A few things to keep in mind when adopting from foster care:

•The fees to adopt from foster care are minimal to non-existent (most fees can be reimbursed following finalization), wait times can often be shorter than in private or international adoption (although this is not always the case), and there are many young children, toddlers and even infants, available for adoption (although wait times for younger children are generally longer). In many cases subsidies are available for the child's living expenses and medical care even after the adoption is completed (these subsidies generally must be applied for and approved PRIOR to finalization, however).

•When accepting a "legal risk" placement there is always a chance that parental rights may not be terminated and the child may never become available for adoption. There are also many instances where family members step forward to parent the child when parental rights are terminated. When accepting a "legal risk" placement there is a great deal of emotional risk involved. Some families go through several placements before they are able to complete an adoption.

•ICPC (Interstate Compact on the Placement of Children) is also a factor when adopting a child from foster care who is already legally free for adoption.

The following are some wonderful websites with more information on domestic adoption, both infant and foster care:

•AdoptUSKids (Includes a photolisting of kids waiting in foster care. I can literally spend hours at a time browsing the pictures and descriptions of all of these amazing kids. It is my guilty pleasure!)

Answer Question

Asked by Anonymous at 8:25 PM on May. 15, 2011 in Adoption

Answers (6)
  • great information, Thank you

    Answer by SassySue123 at 8:30 PM on May. 15, 2011

  • I havent read this post yet, but I'd feel a lot more comfortable if this hadn't been posted by anon. I mean, why would you do that? Are you hiding something?

    Answer by onethentwins at 12:31 AM on May. 16, 2011

  • onethentwins, there's nothing to hide with this--it's all true. I've looked into it before.

    Answer by laird6372 at 1:54 AM on May. 16, 2011

  • OTT- It is pretty much a copied/pasted bit of info about the process of's legit and it doesn't read like anything other than information about the process. I thought the same until I read it and realized it is stuff I already knew about the process.

    Answer by mcginnisc at 8:52 AM on May. 16, 2011

  • The problem is that the state foster agencies make it practially impossible!  

    We tried to adopt a waiting child from another state.  Our state refused to allow us to take the parenting classes for an out-of-state adoption.  We even offered to pay for the classes.  They still refused.
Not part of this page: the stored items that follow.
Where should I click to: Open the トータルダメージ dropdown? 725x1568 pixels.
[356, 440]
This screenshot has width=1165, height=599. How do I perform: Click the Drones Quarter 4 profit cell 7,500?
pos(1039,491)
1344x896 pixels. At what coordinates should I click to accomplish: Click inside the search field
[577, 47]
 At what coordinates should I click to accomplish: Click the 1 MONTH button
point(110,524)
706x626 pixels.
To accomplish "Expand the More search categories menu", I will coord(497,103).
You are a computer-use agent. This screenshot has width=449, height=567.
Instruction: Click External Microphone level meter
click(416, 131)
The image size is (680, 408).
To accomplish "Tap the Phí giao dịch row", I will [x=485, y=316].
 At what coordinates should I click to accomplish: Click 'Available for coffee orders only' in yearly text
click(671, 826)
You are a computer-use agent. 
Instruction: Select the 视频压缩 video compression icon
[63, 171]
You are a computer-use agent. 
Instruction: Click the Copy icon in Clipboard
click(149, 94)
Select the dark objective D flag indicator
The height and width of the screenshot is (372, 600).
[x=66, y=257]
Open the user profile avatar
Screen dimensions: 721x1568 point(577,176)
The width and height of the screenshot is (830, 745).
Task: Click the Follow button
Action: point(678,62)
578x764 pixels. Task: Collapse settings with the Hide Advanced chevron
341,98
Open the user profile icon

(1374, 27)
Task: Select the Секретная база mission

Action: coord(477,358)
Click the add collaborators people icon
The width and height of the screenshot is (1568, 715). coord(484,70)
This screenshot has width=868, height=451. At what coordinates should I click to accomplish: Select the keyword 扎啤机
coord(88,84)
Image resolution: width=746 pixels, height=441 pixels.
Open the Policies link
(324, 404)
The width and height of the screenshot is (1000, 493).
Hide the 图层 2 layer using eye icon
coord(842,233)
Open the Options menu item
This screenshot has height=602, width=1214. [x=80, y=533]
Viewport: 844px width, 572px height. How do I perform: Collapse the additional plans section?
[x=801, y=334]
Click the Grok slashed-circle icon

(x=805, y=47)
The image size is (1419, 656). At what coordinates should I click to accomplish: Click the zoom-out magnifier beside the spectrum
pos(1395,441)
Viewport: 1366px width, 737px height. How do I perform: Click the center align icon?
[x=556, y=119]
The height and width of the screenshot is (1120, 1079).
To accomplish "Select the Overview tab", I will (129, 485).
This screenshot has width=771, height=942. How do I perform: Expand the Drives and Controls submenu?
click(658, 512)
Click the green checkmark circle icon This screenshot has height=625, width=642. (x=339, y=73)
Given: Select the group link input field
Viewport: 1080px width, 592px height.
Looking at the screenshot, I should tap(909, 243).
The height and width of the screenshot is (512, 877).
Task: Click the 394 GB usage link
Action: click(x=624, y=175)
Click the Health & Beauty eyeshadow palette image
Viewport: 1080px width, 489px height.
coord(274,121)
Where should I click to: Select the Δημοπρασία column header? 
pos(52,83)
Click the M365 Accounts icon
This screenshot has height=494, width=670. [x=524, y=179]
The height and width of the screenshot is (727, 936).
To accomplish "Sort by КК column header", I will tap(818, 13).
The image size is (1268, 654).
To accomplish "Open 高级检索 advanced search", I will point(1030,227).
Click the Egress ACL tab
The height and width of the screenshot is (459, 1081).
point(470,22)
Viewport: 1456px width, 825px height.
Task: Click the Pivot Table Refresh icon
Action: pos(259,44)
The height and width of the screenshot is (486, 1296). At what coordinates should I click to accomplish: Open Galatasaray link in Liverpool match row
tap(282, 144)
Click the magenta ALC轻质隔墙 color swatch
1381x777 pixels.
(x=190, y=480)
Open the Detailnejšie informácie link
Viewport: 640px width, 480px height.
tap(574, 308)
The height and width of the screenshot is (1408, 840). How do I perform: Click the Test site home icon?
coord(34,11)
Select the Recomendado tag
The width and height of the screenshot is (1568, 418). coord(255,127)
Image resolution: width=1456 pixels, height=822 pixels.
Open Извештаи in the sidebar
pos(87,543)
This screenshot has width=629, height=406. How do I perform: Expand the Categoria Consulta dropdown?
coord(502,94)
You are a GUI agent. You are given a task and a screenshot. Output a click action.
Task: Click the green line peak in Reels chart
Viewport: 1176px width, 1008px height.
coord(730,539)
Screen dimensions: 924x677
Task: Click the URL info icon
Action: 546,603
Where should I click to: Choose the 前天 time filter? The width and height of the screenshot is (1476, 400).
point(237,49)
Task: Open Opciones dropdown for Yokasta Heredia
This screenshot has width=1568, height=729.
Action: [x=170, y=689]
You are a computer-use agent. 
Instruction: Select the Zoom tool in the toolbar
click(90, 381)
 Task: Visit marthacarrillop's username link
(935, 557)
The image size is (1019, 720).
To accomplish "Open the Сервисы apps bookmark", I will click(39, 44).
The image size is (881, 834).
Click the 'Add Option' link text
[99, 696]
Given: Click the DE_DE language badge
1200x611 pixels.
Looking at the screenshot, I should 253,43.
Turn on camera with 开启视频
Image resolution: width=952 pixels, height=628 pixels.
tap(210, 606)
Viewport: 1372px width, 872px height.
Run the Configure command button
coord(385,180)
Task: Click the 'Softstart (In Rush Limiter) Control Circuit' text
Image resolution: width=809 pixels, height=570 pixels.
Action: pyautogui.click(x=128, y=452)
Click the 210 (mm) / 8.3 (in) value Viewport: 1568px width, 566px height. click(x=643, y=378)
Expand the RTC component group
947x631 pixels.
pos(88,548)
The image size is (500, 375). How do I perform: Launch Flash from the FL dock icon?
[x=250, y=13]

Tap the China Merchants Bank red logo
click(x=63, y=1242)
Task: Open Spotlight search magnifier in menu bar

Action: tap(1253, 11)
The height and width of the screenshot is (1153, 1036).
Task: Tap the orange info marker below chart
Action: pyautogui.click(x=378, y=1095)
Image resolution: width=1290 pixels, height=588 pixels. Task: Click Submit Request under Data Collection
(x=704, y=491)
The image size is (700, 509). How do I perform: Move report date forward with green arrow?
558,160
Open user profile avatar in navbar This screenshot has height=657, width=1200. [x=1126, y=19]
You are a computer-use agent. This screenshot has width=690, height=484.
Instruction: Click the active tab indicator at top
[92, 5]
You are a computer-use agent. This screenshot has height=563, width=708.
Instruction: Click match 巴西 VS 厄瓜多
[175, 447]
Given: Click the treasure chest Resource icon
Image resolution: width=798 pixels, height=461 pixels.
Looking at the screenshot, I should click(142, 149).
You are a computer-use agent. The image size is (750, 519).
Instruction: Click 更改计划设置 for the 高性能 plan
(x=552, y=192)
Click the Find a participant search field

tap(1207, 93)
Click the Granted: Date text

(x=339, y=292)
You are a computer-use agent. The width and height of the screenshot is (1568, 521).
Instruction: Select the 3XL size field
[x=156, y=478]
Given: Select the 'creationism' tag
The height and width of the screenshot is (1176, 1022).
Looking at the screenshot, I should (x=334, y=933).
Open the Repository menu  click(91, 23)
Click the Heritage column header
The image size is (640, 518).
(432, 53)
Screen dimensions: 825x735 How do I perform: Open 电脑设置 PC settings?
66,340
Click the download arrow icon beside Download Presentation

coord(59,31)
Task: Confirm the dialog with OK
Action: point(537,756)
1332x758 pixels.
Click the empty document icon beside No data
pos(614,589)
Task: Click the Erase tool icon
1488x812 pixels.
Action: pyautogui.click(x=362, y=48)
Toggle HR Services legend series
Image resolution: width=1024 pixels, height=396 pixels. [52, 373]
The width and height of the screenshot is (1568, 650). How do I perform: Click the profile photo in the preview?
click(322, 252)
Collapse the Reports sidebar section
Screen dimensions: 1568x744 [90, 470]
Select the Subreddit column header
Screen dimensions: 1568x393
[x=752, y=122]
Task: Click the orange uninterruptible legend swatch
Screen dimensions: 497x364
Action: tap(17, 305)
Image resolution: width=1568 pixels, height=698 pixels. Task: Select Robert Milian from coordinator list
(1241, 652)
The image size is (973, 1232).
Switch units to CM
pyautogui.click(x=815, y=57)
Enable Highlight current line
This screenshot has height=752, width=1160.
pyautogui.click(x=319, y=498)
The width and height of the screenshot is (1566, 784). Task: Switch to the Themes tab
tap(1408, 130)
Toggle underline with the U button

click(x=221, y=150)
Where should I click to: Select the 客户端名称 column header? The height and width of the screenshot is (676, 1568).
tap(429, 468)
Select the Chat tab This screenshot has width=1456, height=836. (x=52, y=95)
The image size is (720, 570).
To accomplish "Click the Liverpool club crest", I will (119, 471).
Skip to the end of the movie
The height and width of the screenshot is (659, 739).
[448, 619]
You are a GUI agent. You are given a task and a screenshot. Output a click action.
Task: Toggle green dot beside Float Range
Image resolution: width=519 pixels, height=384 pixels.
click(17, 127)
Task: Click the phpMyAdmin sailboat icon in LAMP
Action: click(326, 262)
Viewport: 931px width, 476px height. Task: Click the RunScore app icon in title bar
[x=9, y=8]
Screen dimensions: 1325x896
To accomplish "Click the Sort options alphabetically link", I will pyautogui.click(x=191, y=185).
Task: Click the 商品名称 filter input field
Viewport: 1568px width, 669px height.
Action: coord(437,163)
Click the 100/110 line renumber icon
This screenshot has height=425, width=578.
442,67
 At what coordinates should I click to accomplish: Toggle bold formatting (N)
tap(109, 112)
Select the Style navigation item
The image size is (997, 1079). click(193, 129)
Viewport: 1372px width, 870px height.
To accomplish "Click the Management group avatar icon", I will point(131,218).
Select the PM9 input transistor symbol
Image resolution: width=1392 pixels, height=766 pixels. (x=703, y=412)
    Then, we tried to register as foster parents in our state.  Our county held parenting classes only at 5 pm and only in a remote area requiring substantial travel time.  What professional can leave his office at 4 pm?  No other classes or online classes were available.


    Answer by Anonymous at 11:25 PM on May. 17, 2011

  • Finally, our state foster agencystarts the entire process over even if the PAPs are home-study ready to adopt through domestic infant adoption.

    When I mentioned that our fingerprint check was already on file with the state and ready to be sent to a judge for an adoption, the social worker gave me a "deer in headlights" expression and said that they would have to do the fingerprints again. (Talk about a waste of taxpayer money! The fingerprints were already done. Even the state didn't undertand why they would need to be redone)

    The foster agency also refused to accept our homestudy. Ok, so we could have it done again. They said it would take a year to do the homestudy. And, then, we could start thinking about a placement.  Gee whiz!